Грубые анахронизмы и несообразности «Сказания о князьях владимирских» и созвучных ему повестей[223]
не остались не замеченными следующими поколениями древнерусских книжников[224], в результате чего в памятниках конца XVII в. (Густынской летописи и «Синопсисе») имя Константина Мономаха было заменено на имя современника Владимира, императора Алексея I Комнина. В «Синопсисе» появилась даже поддельная грамота Алексея Комнина к Владимиру, в которой говорится о тех же посылаемых на Русь императорских инсигниях (знаках царского достоинства), какие перечисляются в «Сказании о князьях владимирских». Эту хронологическую поправку принял и Татищев, объединивший историю о получении Владимиром царских инсигний с известием Повести временных лет о русско-византийской войне на Дунае. В его «Истории Российской» под 1119 г. читаем, что «Владимир, хотя отмстить греком смерть зятя своего Леона и удел его удержать вставшему младенцу, сыну его Василию, велел всем своим войскам готовиться, також звал всех прочих своих князей в помочь». Узнав о готовящемся походе, император Алексей[225] пошел на мировую: направил к Владимиру послов все с теми же дарами (венец царский, хламида, пояс драгоценный, скипетр, сердоликовая чаша и пр.), «и нарекши его себе братом и царем, а при том просил о мире». По желанию Алексея, Владимир отдал свою внучку, «дочь Мстиславля», за сына императора — Иоанна. Ради такого случая Владимир уступил дунайские города своего внука «нареченному зятю», греки же за эти города дали деньги. «И была о сем Владимиру и всем людем радость великая»{117}.Апокрифический характер сказаний XVI—XVII вв. о получении Владимиром Мономахом царских регалий[226]

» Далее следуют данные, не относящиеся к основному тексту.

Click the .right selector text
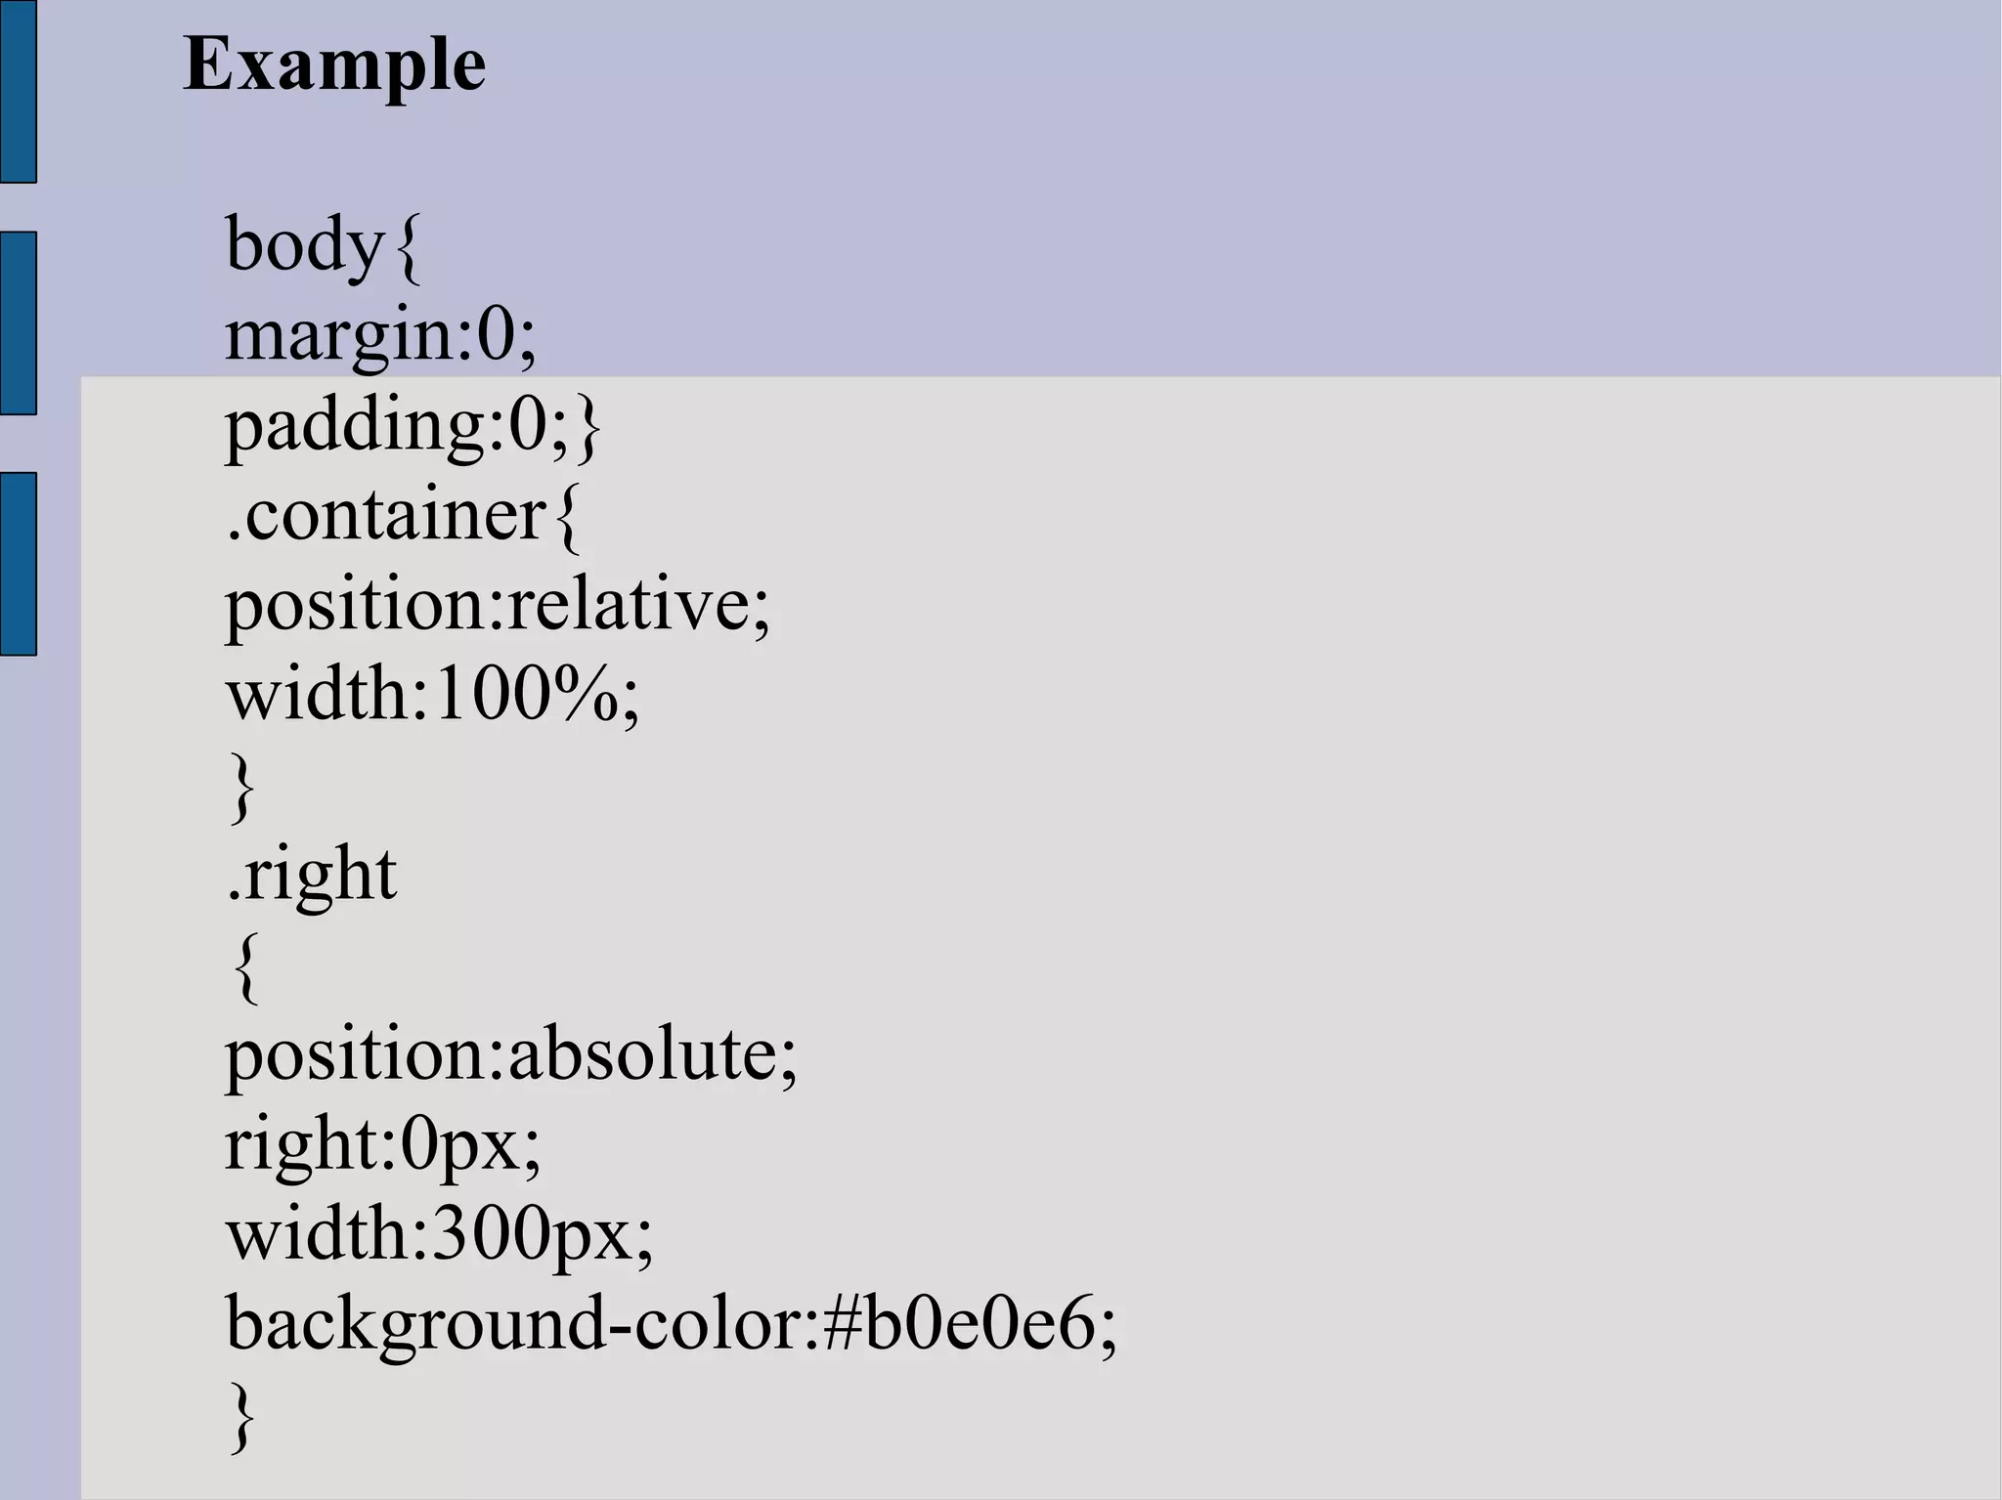The image size is (2002, 1500). pyautogui.click(x=311, y=877)

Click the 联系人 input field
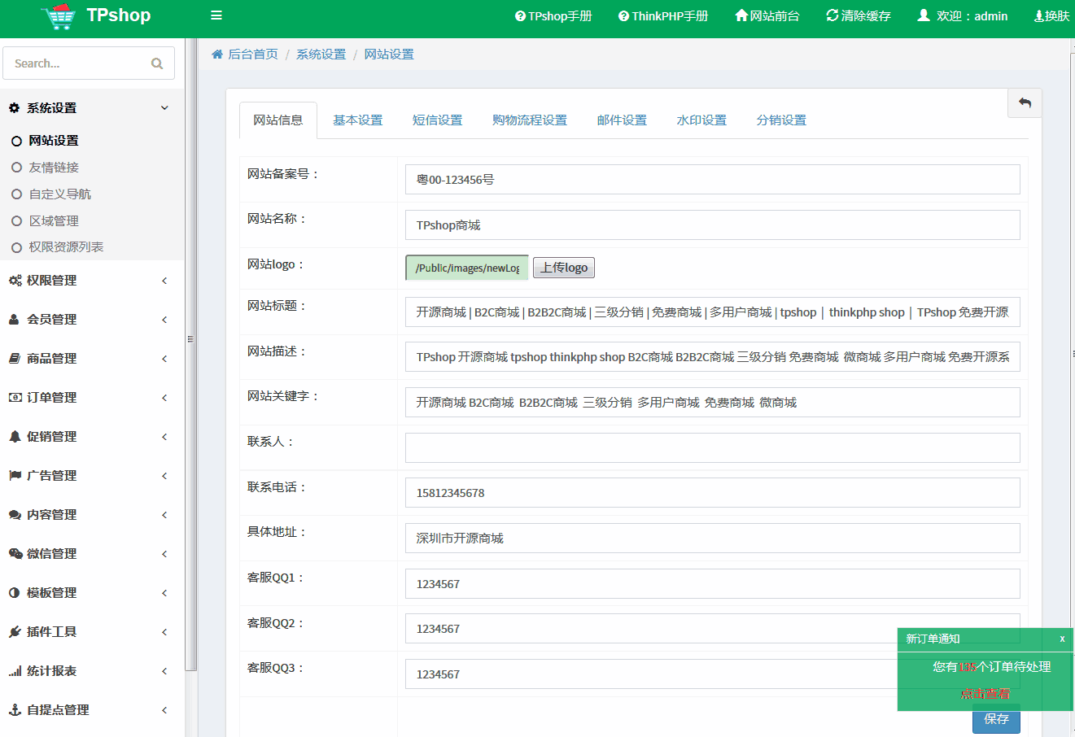click(x=712, y=447)
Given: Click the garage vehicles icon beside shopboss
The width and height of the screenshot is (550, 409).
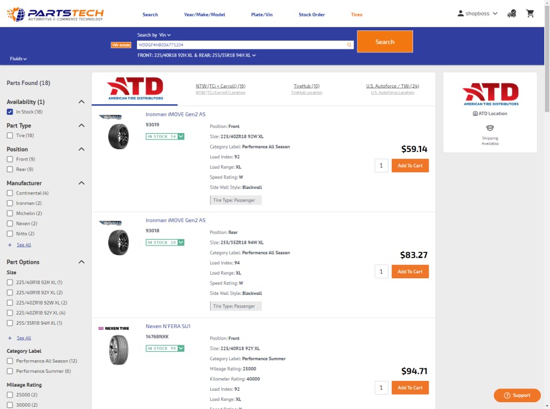Looking at the screenshot, I should point(512,14).
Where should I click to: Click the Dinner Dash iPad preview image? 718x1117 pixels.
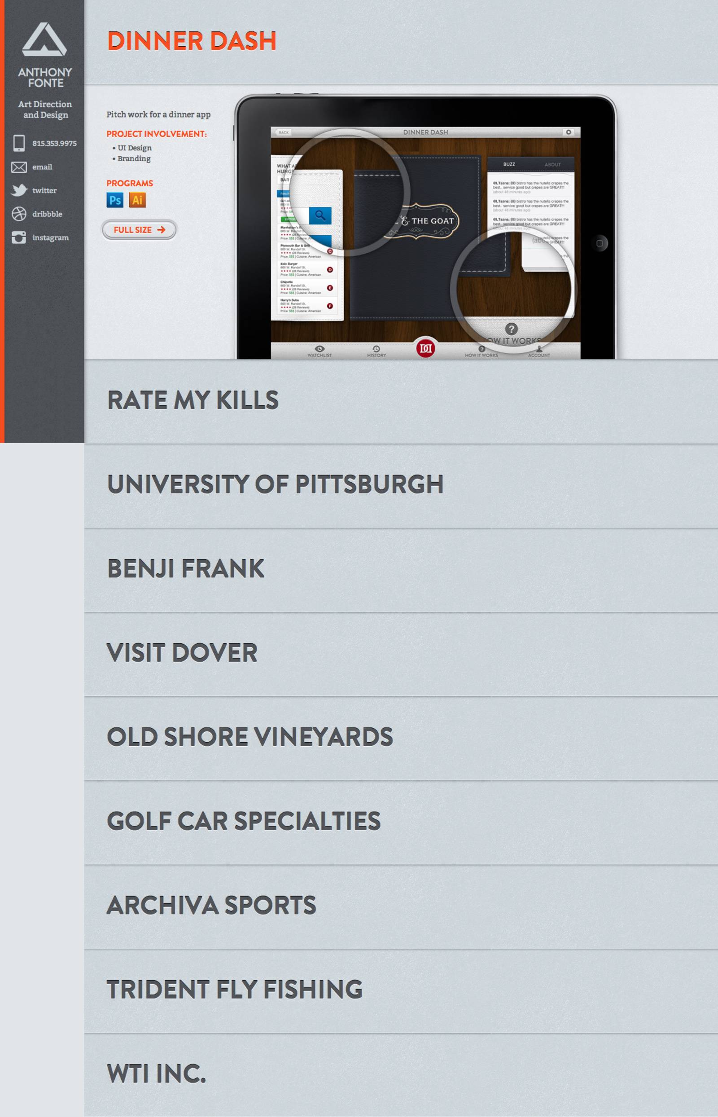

был ясен уже ученым XIX в. Тем не менее такой тонкий знаток русско-византийских отношений, как В.Г. Васильевский, находил, что данные известия «никак нельзя отвергать без дальнейших рассуждений. В них что-то есть»{118}. Это «что-то», возможно, сохранило Проложное сказание о перенесении из Царьграда на Русь перста святого Иоанна Крестителя «от десныа его руки», «иже пренесен бысть в град великий Киев при князи Владимере Мономасе… и положен бысть в церкви Святаго Иоана на Сетомли, у Купшина монастыря». Данный памятник известен по списку XVI в., но целый ряд текстологических и иных особенностей позволяет считать его произведением второй четверти XII в., то есть полноценным источником. Сам факт получения Русской церковью перста Иоанна Предтечи исторически достоверен[227]. Важнее, однако, выяснить смысл, который имела эта церемония. Со слов новгородского паломника Добрыни Ядрейковича (впоследствии новгородского архиепископа Антония), посетившего Константинополь около 1200 г., известно, что десница святого Иоанна, некогда возложенная на главу самого Христа, играла выдающуюся роль во время обряда коронации императоров: «тою царя поставляють на царство». Это действо уподобляло коронационный обряд обряду крещения, а самого императора — Христу{119}. И поскольку, согласно церковкой традиции, частица мощей обладает той же ценностью, что и вся реликвия целиком, то и перст святого Иоанна, перенесенный в Киев, по всей видимости, имел в глазах русских людей значение коронационной регалии.